> _Record excerpts_:
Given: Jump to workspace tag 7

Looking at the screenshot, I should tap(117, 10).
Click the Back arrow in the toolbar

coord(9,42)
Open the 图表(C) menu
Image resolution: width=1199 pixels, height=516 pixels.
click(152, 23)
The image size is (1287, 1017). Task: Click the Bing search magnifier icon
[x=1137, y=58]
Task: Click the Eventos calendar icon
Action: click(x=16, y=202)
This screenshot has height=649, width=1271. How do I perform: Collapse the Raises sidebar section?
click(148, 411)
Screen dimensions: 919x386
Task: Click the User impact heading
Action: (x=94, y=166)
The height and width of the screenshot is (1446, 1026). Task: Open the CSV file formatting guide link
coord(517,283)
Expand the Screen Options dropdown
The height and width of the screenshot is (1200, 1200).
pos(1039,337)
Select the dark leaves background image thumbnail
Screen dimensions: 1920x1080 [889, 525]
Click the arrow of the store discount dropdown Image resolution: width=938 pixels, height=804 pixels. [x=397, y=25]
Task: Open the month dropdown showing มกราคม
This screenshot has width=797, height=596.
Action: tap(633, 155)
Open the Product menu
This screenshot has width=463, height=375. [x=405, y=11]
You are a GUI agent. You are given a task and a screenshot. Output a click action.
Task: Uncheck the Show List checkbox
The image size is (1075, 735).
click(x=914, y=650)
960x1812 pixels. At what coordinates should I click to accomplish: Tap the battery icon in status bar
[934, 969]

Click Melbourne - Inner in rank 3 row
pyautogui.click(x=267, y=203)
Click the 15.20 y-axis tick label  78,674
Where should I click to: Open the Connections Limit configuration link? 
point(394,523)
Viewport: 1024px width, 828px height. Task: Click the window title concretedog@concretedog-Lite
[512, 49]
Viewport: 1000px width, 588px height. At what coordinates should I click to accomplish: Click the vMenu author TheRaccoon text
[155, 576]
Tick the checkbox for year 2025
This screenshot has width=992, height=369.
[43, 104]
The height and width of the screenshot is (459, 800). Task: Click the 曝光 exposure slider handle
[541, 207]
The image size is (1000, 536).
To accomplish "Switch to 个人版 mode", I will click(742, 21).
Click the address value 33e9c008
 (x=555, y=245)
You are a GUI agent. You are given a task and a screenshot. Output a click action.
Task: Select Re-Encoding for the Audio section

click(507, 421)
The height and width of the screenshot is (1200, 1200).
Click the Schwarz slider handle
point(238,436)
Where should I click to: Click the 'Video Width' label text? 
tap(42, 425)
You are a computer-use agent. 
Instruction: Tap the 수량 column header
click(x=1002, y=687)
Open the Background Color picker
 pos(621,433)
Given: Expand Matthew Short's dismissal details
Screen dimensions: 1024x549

> _Work to complete_:
Would you reproduce the material above in full, exactly as given?

> _Response area_:
Given: Jump to workspace tag 7

Looking at the screenshot, I should tap(117, 10).
Click the Back arrow in the toolbar

coord(9,42)
Open the 图表(C) menu
Image resolution: width=1199 pixels, height=516 pixels.
click(152, 23)
The image size is (1287, 1017). Task: Click the Bing search magnifier icon
[x=1137, y=58]
Task: Click the Eventos calendar icon
Action: click(x=16, y=202)
This screenshot has height=649, width=1271. How do I perform: Collapse the Raises sidebar section?
click(148, 411)
Screen dimensions: 919x386
Task: Click the User impact heading
Action: (x=94, y=166)
The height and width of the screenshot is (1446, 1026). Task: Open the CSV file formatting guide link
coord(517,283)
Expand the Screen Options dropdown
The height and width of the screenshot is (1200, 1200).
pos(1039,337)
Select the dark leaves background image thumbnail
Screen dimensions: 1920x1080 [889, 525]
Click the arrow of the store discount dropdown Image resolution: width=938 pixels, height=804 pixels. [x=397, y=25]
Task: Open the month dropdown showing มกราคม
This screenshot has width=797, height=596.
Action: tap(633, 155)
Open the Product menu
This screenshot has width=463, height=375. [x=405, y=11]
You are a GUI agent. You are given a task and a screenshot. Output a click action.
Task: Uncheck the Show List checkbox
The image size is (1075, 735).
click(x=914, y=650)
960x1812 pixels. At what coordinates should I click to accomplish: Tap the battery icon in status bar
[934, 969]

Click Melbourne - Inner in rank 3 row
pyautogui.click(x=267, y=203)
Click the 15.20 y-axis tick label  78,674
Where should I click to: Open the Connections Limit configuration link? 
point(394,523)
Viewport: 1024px width, 828px height. Task: Click the window title concretedog@concretedog-Lite
[512, 49]
Viewport: 1000px width, 588px height. At what coordinates should I click to accomplish: Click the vMenu author TheRaccoon text
[155, 576]
Tick the checkbox for year 2025
This screenshot has width=992, height=369.
[43, 104]
The height and width of the screenshot is (459, 800). Task: Click the 曝光 exposure slider handle
[541, 207]
The image size is (1000, 536).
To accomplish "Switch to 个人版 mode", I will click(742, 21).
Click the address value 33e9c008
 (x=555, y=245)
You are a GUI agent. You are given a task and a screenshot. Output a click action.
Task: Select Re-Encoding for the Audio section

click(507, 421)
The height and width of the screenshot is (1200, 1200).
Click the Schwarz slider handle
point(238,436)
Where should I click to: Click the 'Video Width' label text? 
tap(42, 425)
You are a computer-use agent. 
Instruction: Tap the 수량 column header
click(x=1002, y=687)
Open the Background Color picker
 pos(621,433)
Given: Expand Matthew Short's dismissal details
Screen dimensions: 1024x549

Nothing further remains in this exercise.